As shown in FIG. 5, the descending-side outlet path 321 is inclined so as to get closer to the flat plate portion 20 of the guide rail 2 from the bottom surface 320a of the descending-side housing portion 320 toward the outside of the carrier plate 3. Thus, the descending-side cable 42 in the descending-side outlet path 321 is pressed toward the flat plate portion 20 of the guide rail 2 (see FIG. 7 which is described later). That is, the descending-side outlet path 321 of the carrier plate 3 serves as a pressing portion which presses toward the guide rail 2 the descending-side cable 42 extending out of the descending-side housing portion 320.

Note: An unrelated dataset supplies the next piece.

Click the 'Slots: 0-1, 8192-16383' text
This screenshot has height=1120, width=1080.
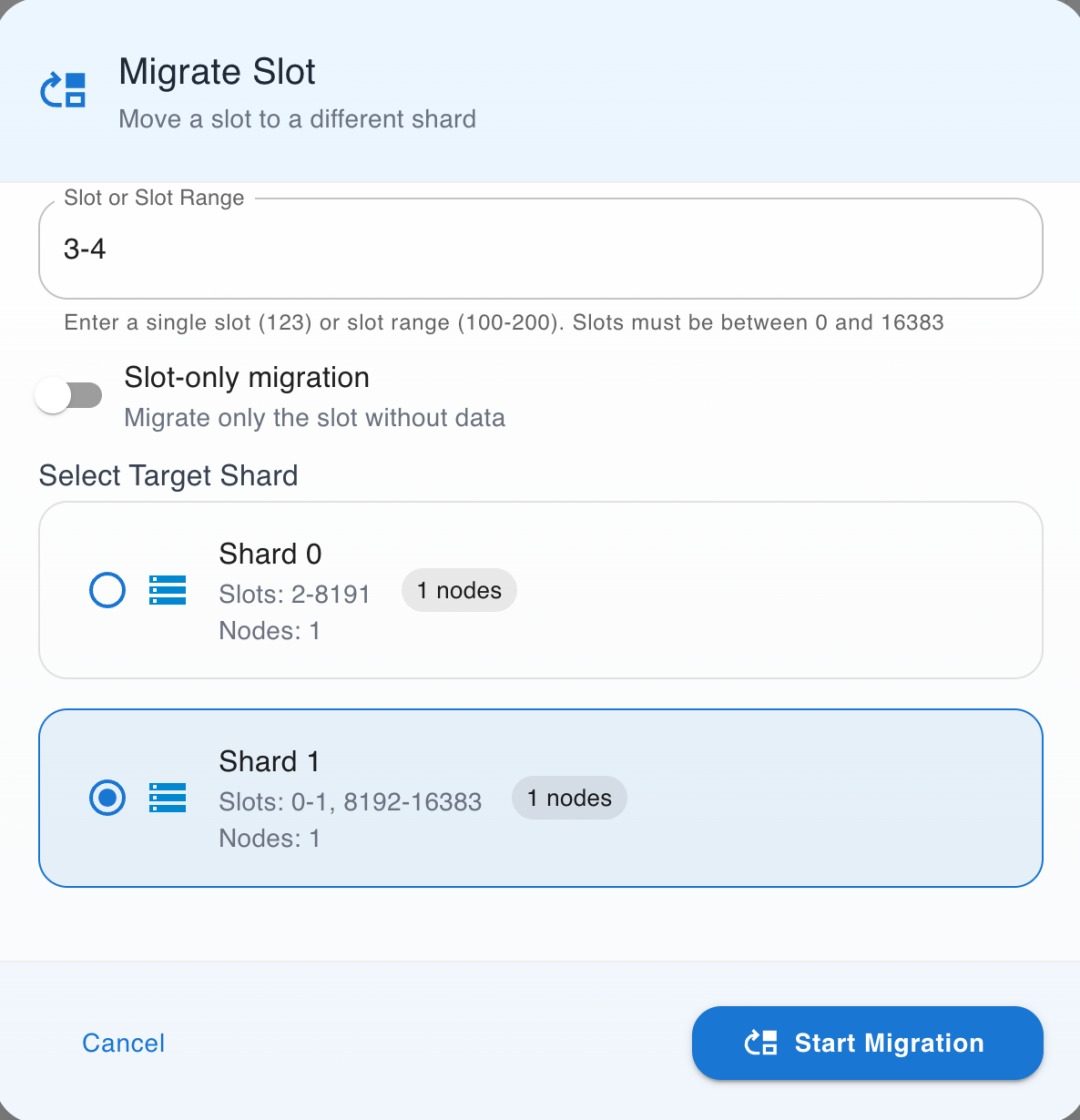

Functions and Effects of the Embodiment

Next, the functions and effects obtained by the embodiment of the invention will be described in reference to FIGS. 6 and 7. FIG. 6 is a cross sectional view showing the window regulator 1 taken along line A-A in FIG. 2. FIG. 7 is an enlarged view showing the carrier plate 3 and its periphery in the window regulator 1 shown in FIG. 6. FIGS. 6 and 7 show the state in which the carrier plate 3 is located at the top dead centre.

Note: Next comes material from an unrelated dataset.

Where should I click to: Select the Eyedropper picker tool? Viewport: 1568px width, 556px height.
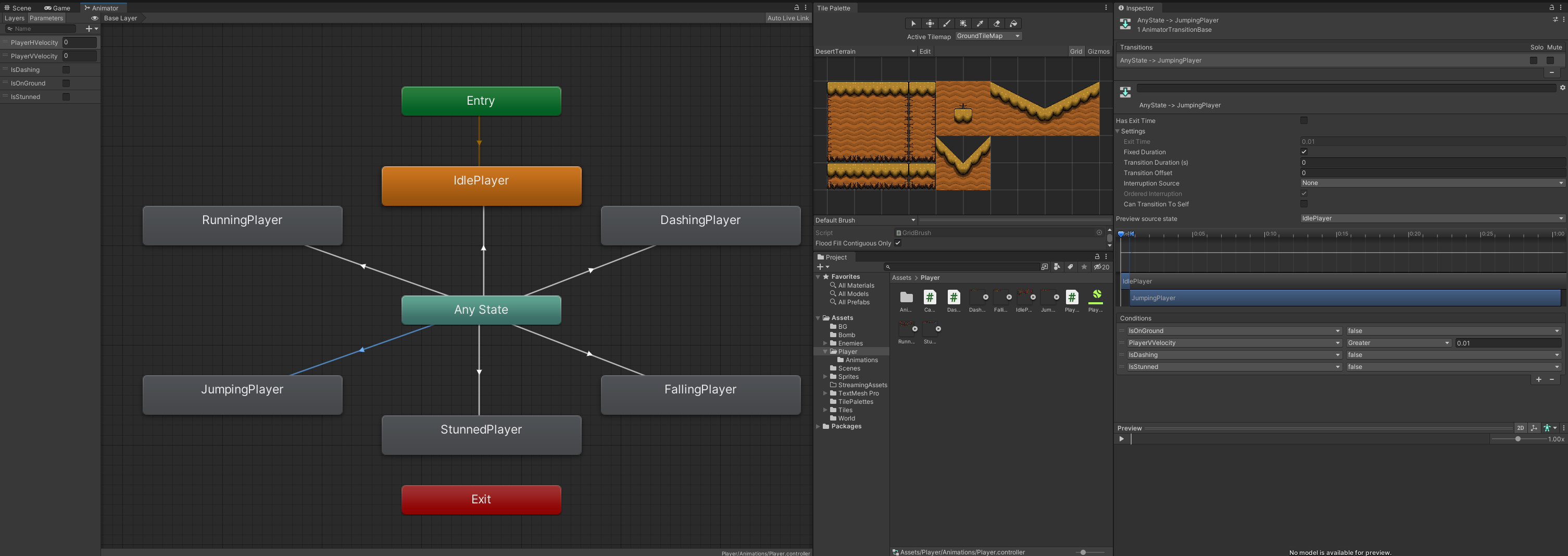(980, 24)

As shown in FIG. 7, an outlet position O₂ is offset by a predetermined distance h from a reference point O₁ in a thickness direction of the carrier plate 3 (a direction orthogonal to the flat plate portion 20 of the guide rail 2 on which the carrier plate 3 slides), where the reference point O₁ is a point of intersection of the central axis C of the descending-side housing portion 320 and the bottom surface 30c of the carrier plate 3 and the outlet position O₂ is a point from which the descending-side cable 42 extends out of the carrier plate 3. The predetermined distance h here is a value which allows contact between the flat plate portion 20 of the guide rail 2 and the descending-side cable 42 at a longitudinal position of the guide rail 2 where the descending-side cable 42 comes closest to the flat plate portion 20 of the guide rail 2 when the carrier plate 3 is located at the top dead centre. For example, when the guide rail has a longitudinal length L of 556 mm and a curvature R of 5200 mm, the distance h is not less than 2.8 mm.

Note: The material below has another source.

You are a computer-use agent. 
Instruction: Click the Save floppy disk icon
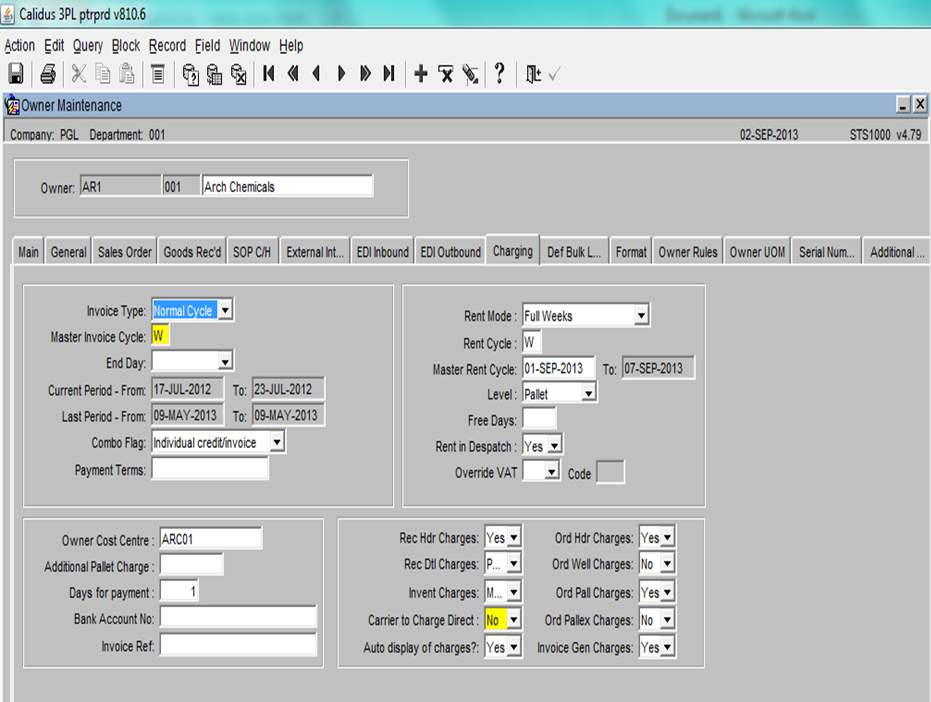(15, 74)
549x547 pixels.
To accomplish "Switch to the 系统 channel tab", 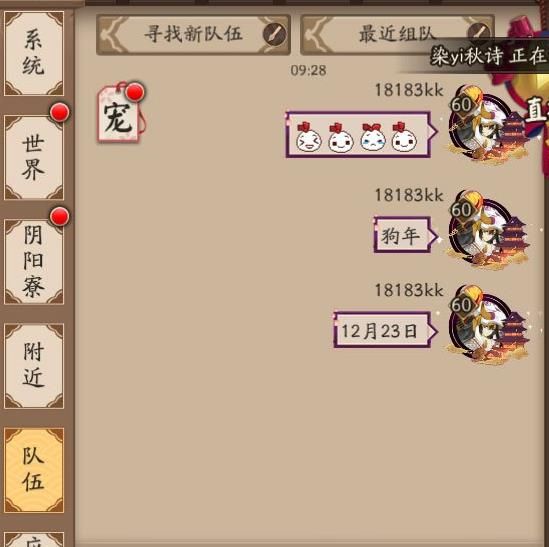I will click(34, 53).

Since the descending-side cable 42 is pressed toward the guide rail 2 by the descending-side outlet path 321 as described above, the outlet position of the descending-side cable 42 extending out of the descending-side housing portion 320 is offset to the guide rail 2 side relative to the center axis C of the descending-side housing portion 320 as a reference line.

In more details, the descending-side cable 42 has an inclined portion 42c located in the descending-side outlet path 321 and inclined with respect to a direction in which the descending-side cable 42 arranged in the descending-side housing portion 320 extends. The descending-side housing portion 320 may alternatively be formed to be inclined so that the center axis C of the descending-side housing portion 320 extends along the inclined portion 42c of the descending-side cable 42.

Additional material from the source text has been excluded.